Output the lines from the one holding "You are a computer-use" to the end of the entries that follow, exactly and only those, minus any pictures.

▸ Source information

○ ○ ○ ○ ○

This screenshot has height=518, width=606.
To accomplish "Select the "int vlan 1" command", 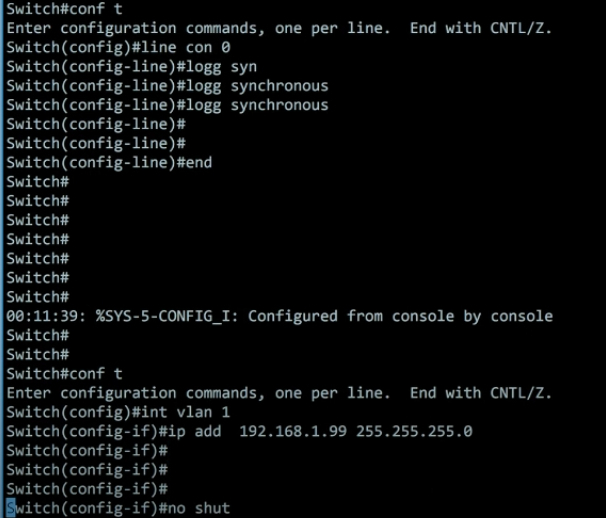I will [x=186, y=412].
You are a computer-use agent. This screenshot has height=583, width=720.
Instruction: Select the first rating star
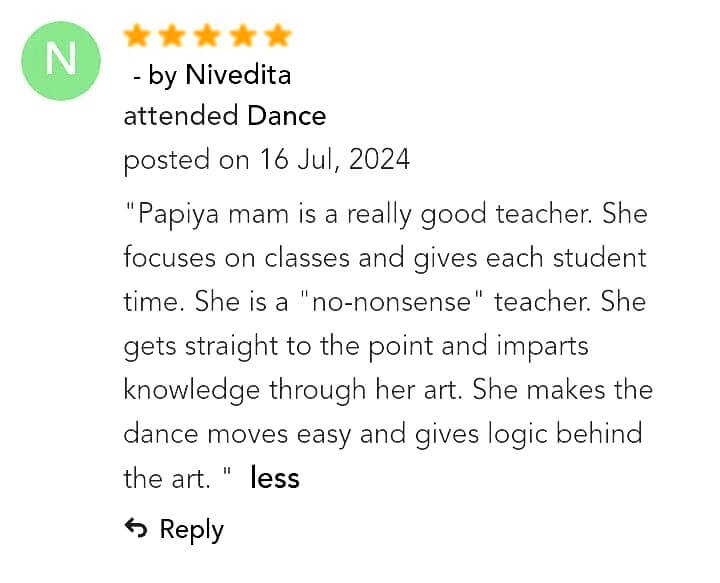point(137,37)
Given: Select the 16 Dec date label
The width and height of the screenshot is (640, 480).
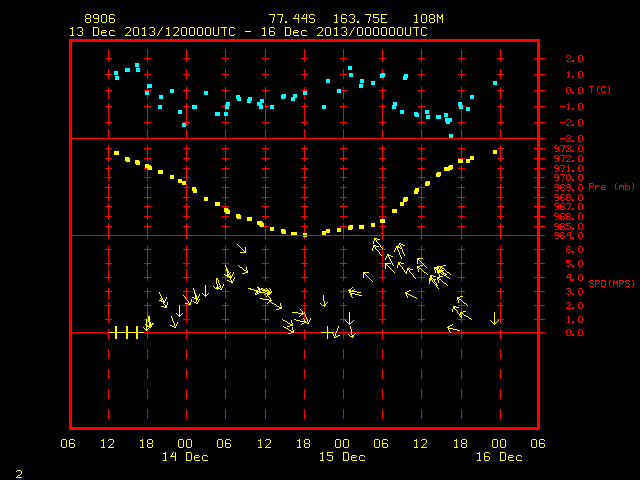Looking at the screenshot, I should (499, 457).
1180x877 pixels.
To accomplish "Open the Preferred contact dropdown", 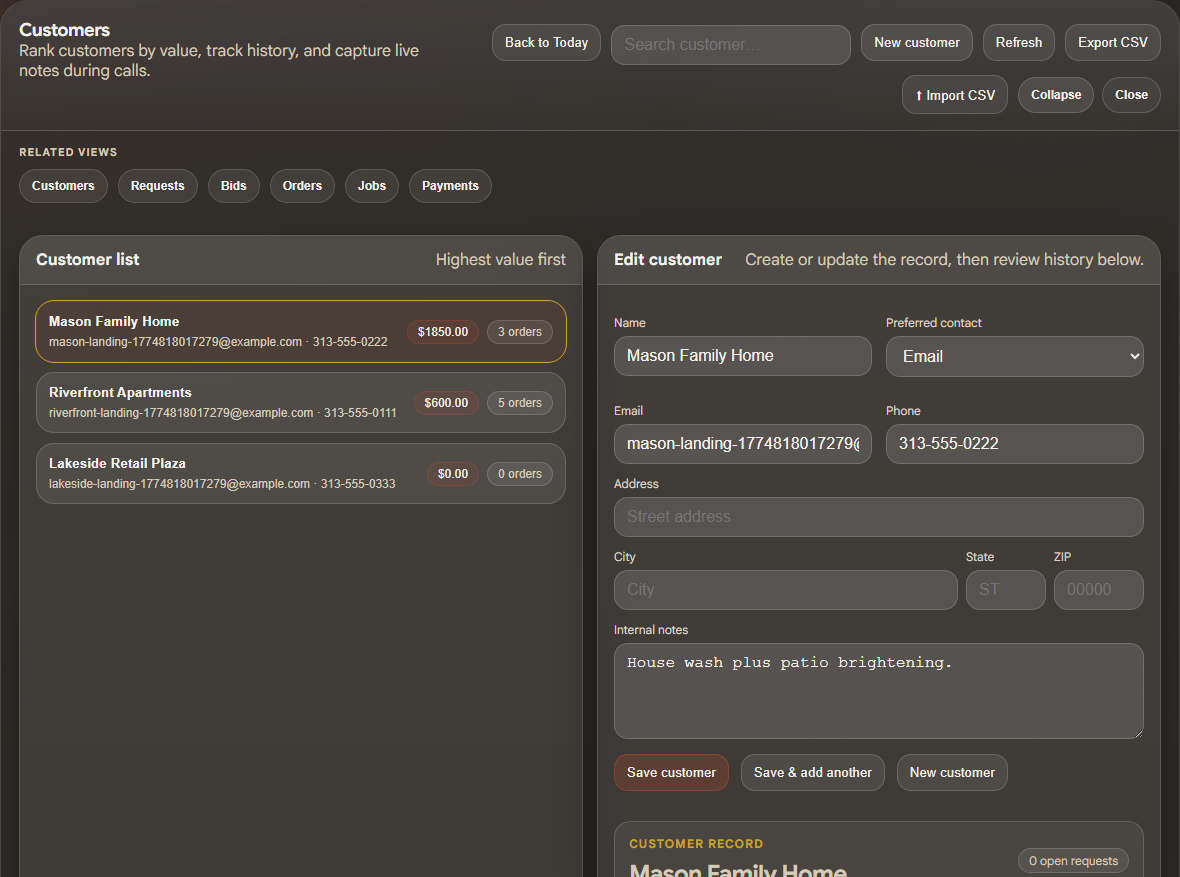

○ ○ ○ ○ ○

▸ Response
You are a computer-use agent. This screenshot has height=583, width=720.
Instruction: Select the first rating star
point(137,37)
Given: Select the 16 Dec date label
The width and height of the screenshot is (640, 480).
Looking at the screenshot, I should (499, 457).
1180x877 pixels.
To accomplish "Open the Preferred contact dropdown", 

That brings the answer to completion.